[Start Supplied text]

The theater is also pre-Roman and was built by Philip II. We counted 22 rows still existing, about 330' around the top narrowing to 130' at the "stage." Figured the way church pew makers figure seating it would seat at least 3500. Probably more in ancient times.

The Agora or combination marketplace/seat of government/shopping mall/downtown square is well preserved and the paving stones are mostly still intact, as are many columns. And the Roman public toilets are well rpeserved. (No kidding.)

The old Roman trans-Greece interstate highway, the "Ignatian way," or "Via Ignatia" is uncovered and despite repeated earthquakes is still walkable. The grooves from ancient carts are still evident. Philippi was so large that the Via Ignatia had a business route which detoured around the back side of the Agora which the archeologists dubbed the "Commercial way." The Ignatian way crossed the entire Greek peninsula from the Aegean to the Adriatic.

As for temples to various God's there were plenty including Artimis, Cybele, a collection of Egyptian gods, Zeus, Athena, Dionysis, the Hero-Horseman cult, and Silvanus (Silvanus' temple, still displays in the open weather the carved-on-marble list of names of contributors to the construction, the equivalent of today's stained glass window dedications or colleges naming buildings after generous donors.) The Philippians weren't in need of more gods when Paul arrived, they had plenty thank you. However, it was here that the first beach head of Christianity in Europe took hold.

There are also several ruins of Christian Basilicas here dating to the 4th-6th century AD, ingloriously named Basilica A, Basilica B and so forth. Also the Bishop's residence has been unearthed from this time. Apparently once Christianity triumphed, they built their own temples towering over the former Roman gods, sometimes utilizing stones and portions of the old gods of stone or particularly impressive parts of their temples. The setting forces the visitor to ask how Christianity triumphed here, given the dominance of other gods when Paul visited about half way through the first century.

[End Supplied text]

● Directions for this task:
Pick up the account of the ruins at Philippi after its final sentence and write the next part.

[Start Listed entries]

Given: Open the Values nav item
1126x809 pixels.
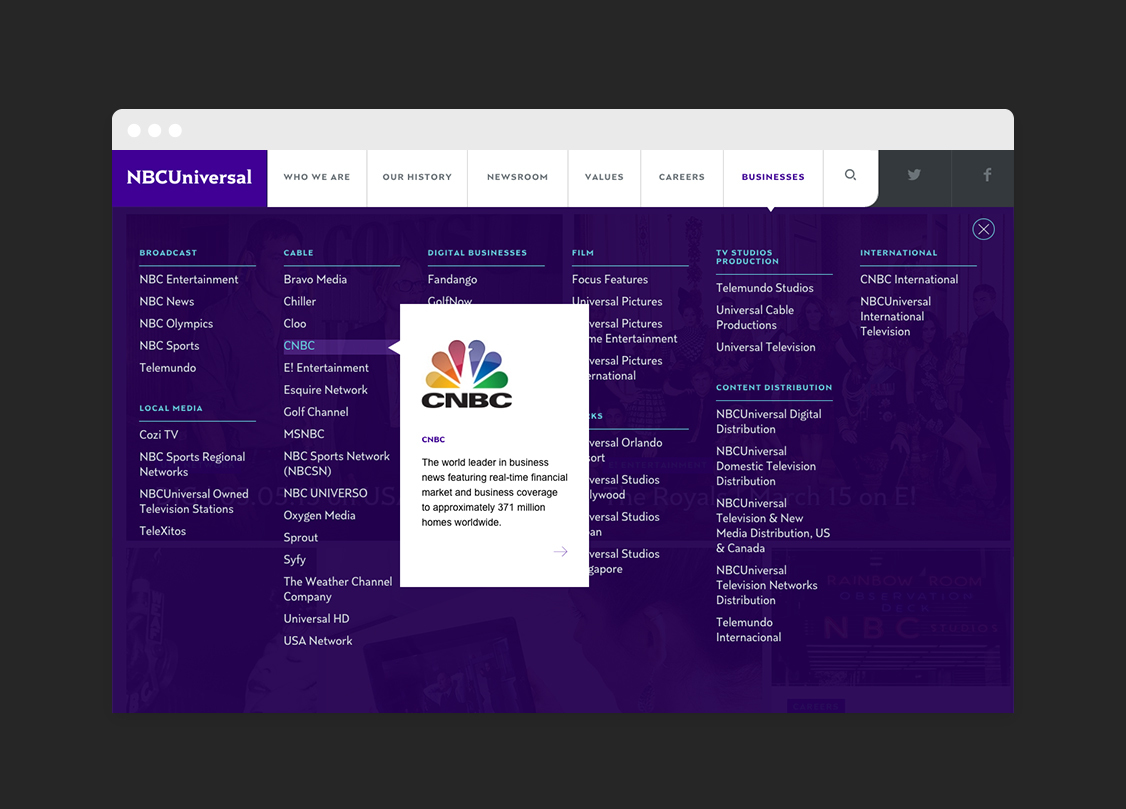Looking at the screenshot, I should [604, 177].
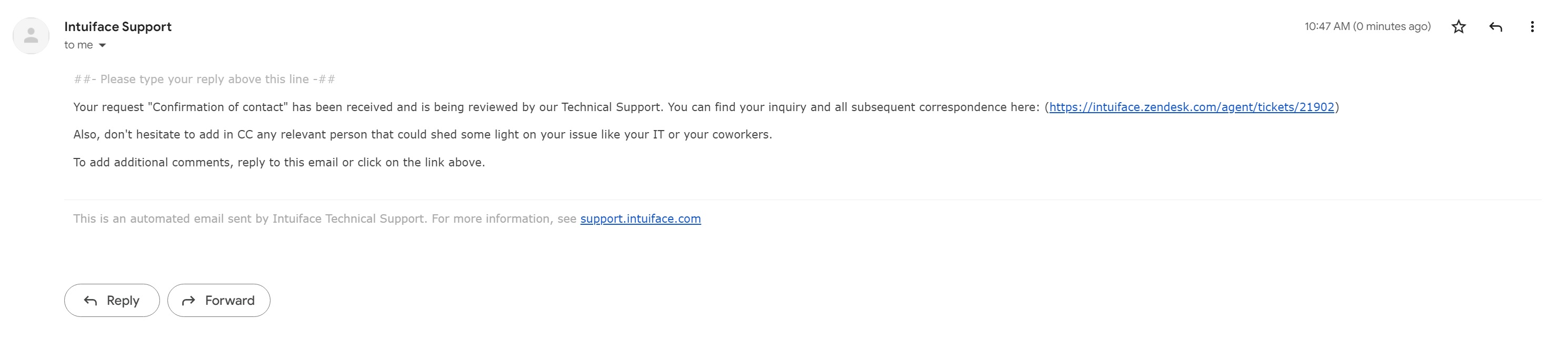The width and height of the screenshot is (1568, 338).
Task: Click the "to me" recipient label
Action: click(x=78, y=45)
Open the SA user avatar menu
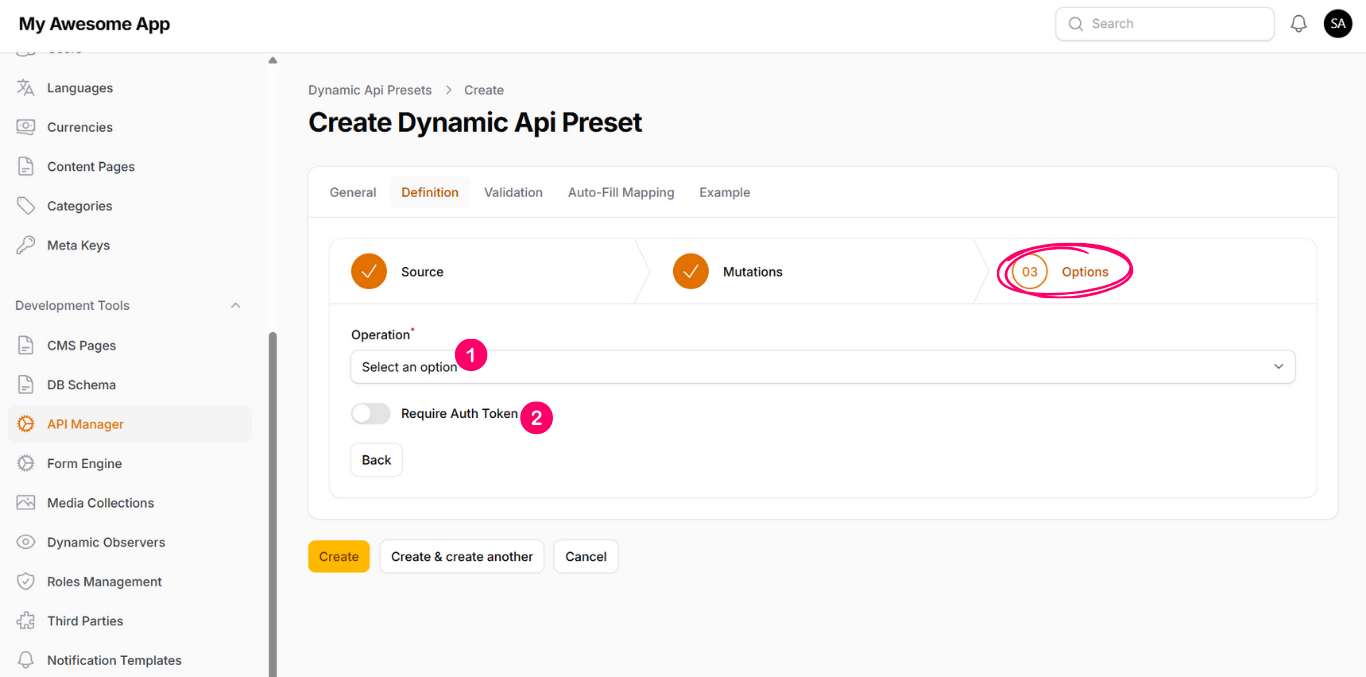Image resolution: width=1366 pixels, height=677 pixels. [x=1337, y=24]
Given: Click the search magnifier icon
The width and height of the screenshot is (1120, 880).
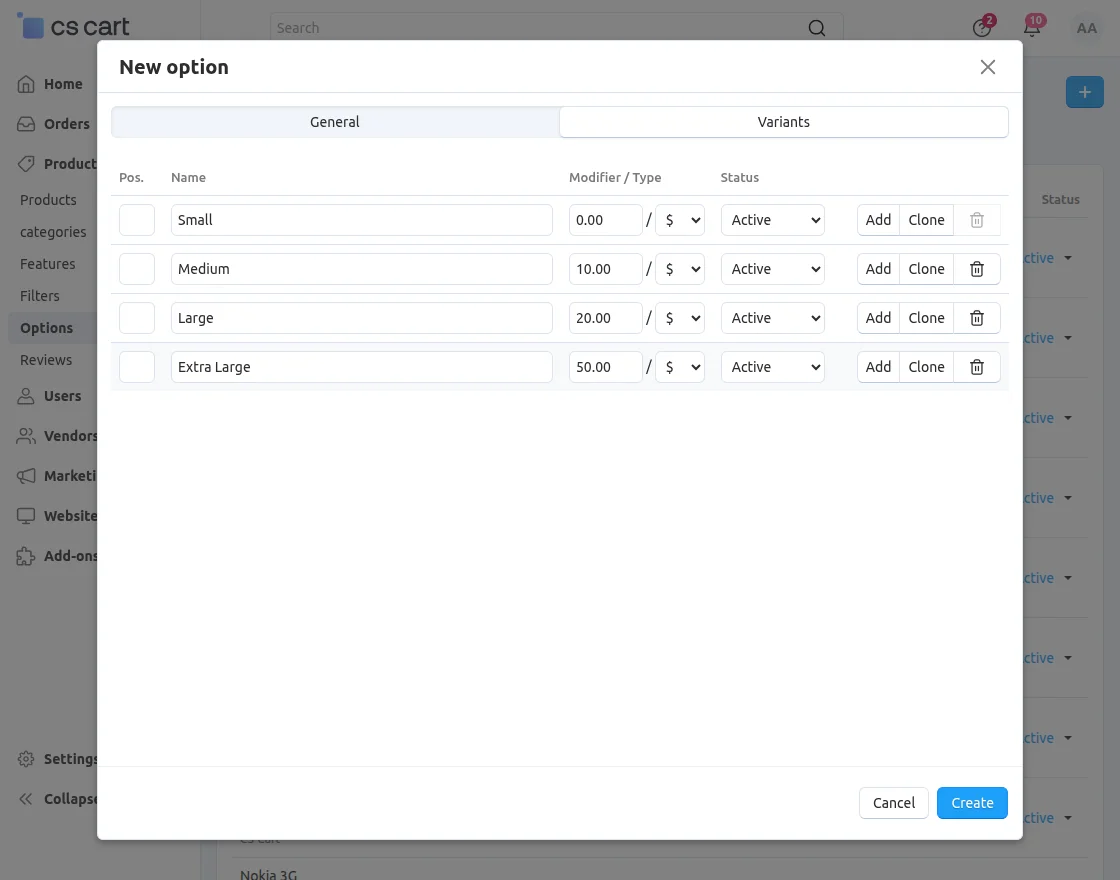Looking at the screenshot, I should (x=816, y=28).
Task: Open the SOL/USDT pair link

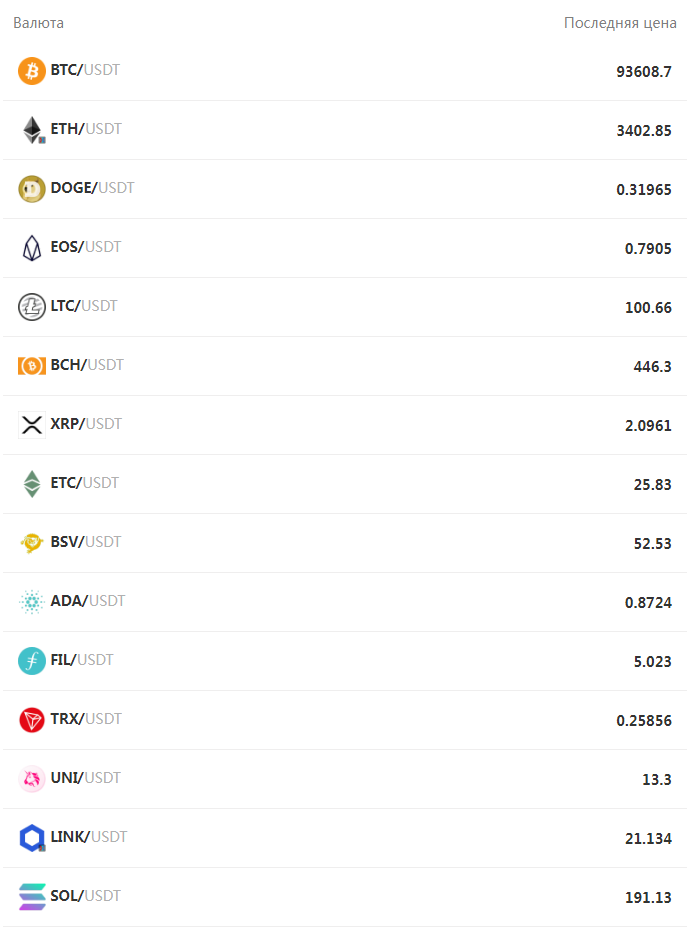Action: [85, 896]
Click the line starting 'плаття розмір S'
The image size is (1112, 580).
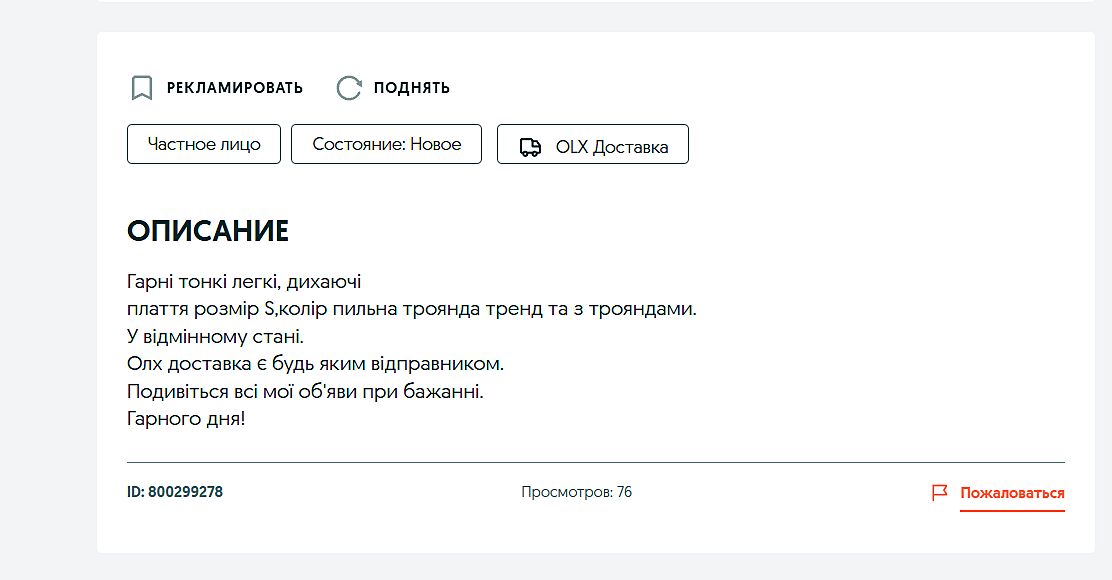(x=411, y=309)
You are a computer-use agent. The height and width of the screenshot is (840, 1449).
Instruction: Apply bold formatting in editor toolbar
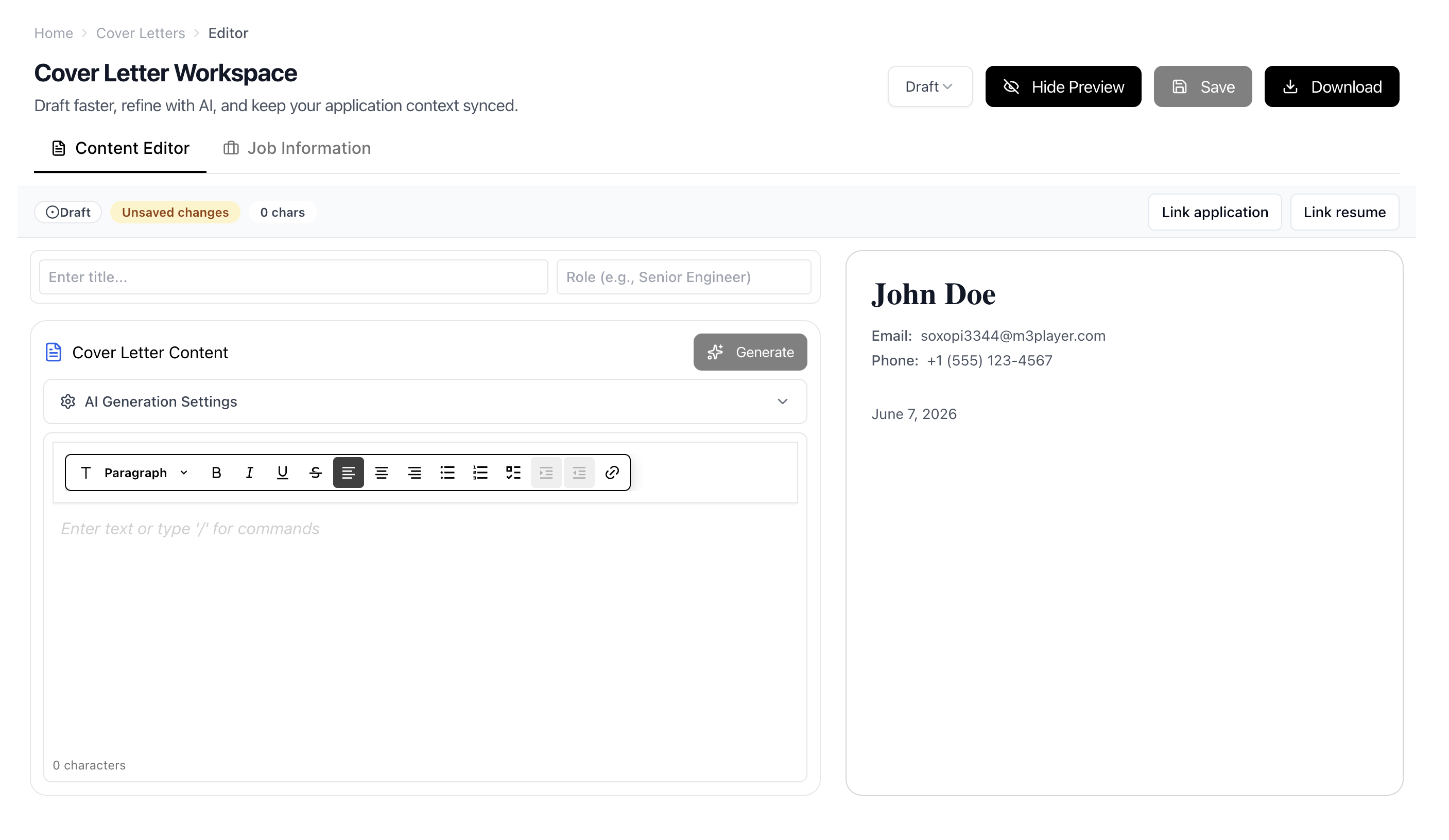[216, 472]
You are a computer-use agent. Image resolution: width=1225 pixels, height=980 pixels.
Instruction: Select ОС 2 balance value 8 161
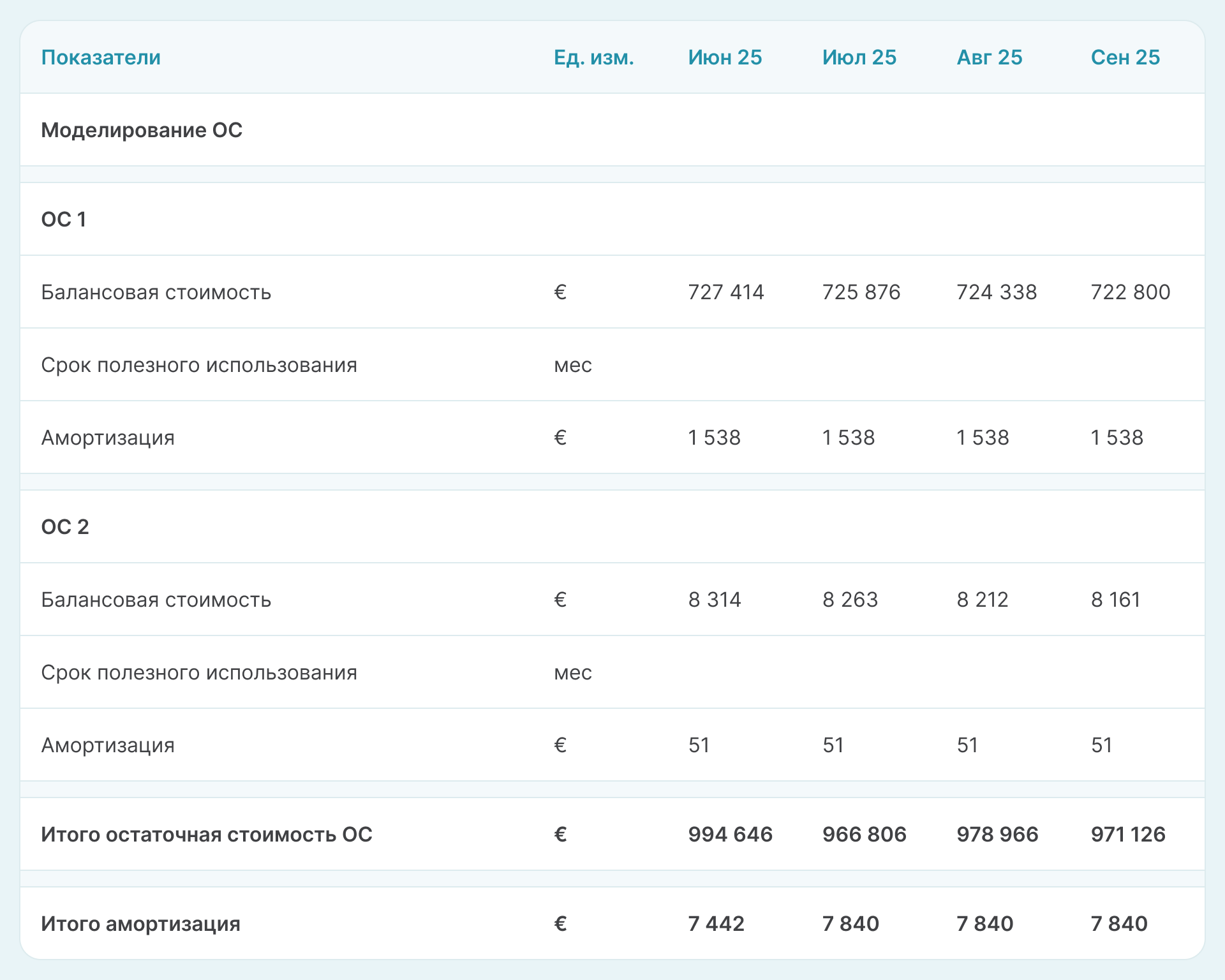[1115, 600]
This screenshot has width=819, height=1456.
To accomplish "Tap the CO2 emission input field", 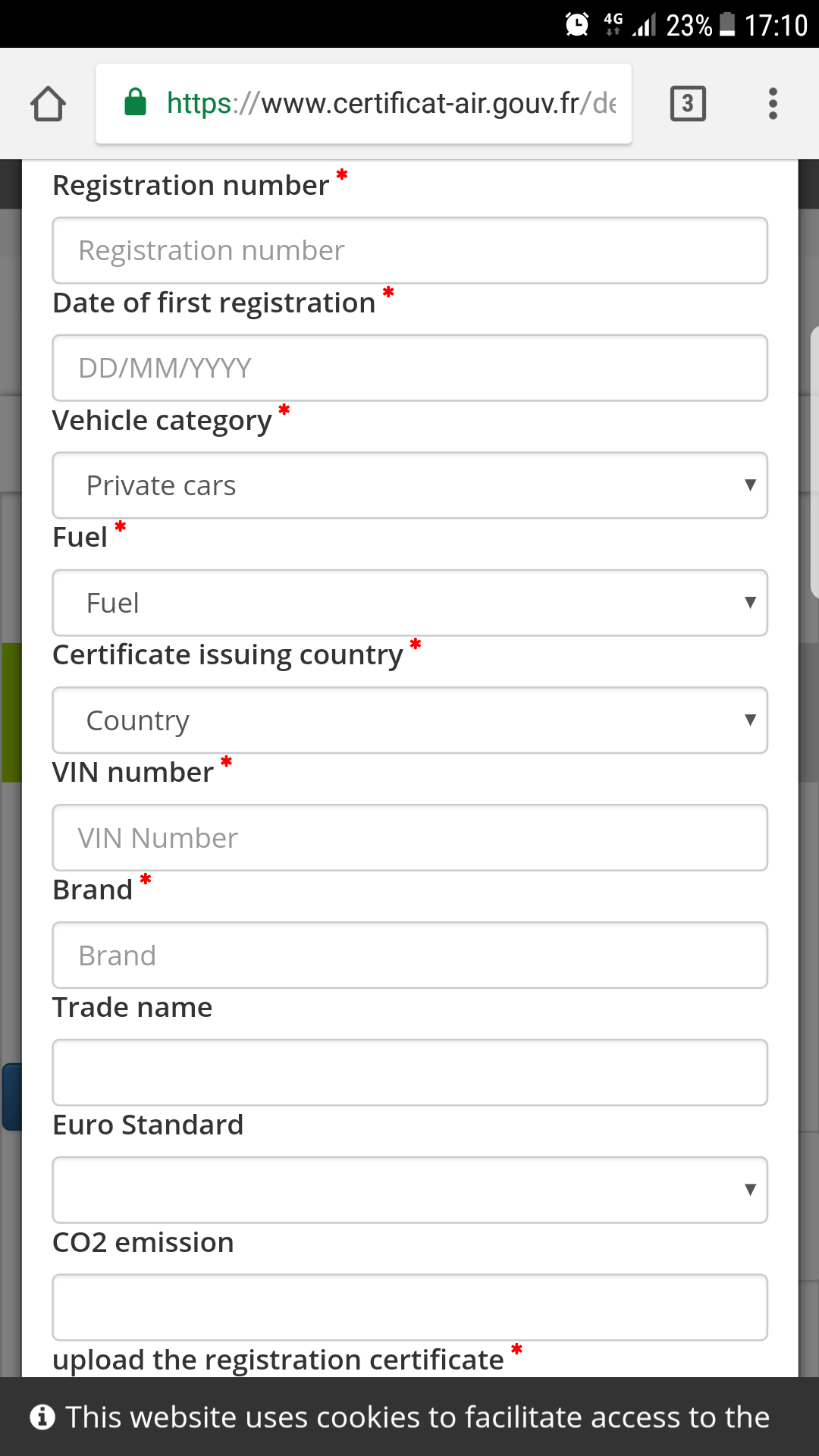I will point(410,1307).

[End Listed entries]

● Response:
It was also here at Philippi that Paul's first European convert, Lydia was made and baptized in the river outside Philippi's city walls.

One more thing. From the top of the acropolis (or, if you are a sissy from part way up the hill) a vast fertile plain sprawls out to the West punctuated by two small hills. This was the "marsh of Philippi" which have now been drained to make fertile farm land. It was here, two years after the assassination of Julius Caesar, that Octavian and Antony whipped the forces of Cassius and Brutus on October 23, 42 BC. Octavian and Antony's 13,000 troops out maneuvered Cassius and Brutus, who both committed suicide. Of course, Octavian dispatched his ally Antony ten years later when he conquered the kingdom of Cleopatra, but you saw that in the movie, right?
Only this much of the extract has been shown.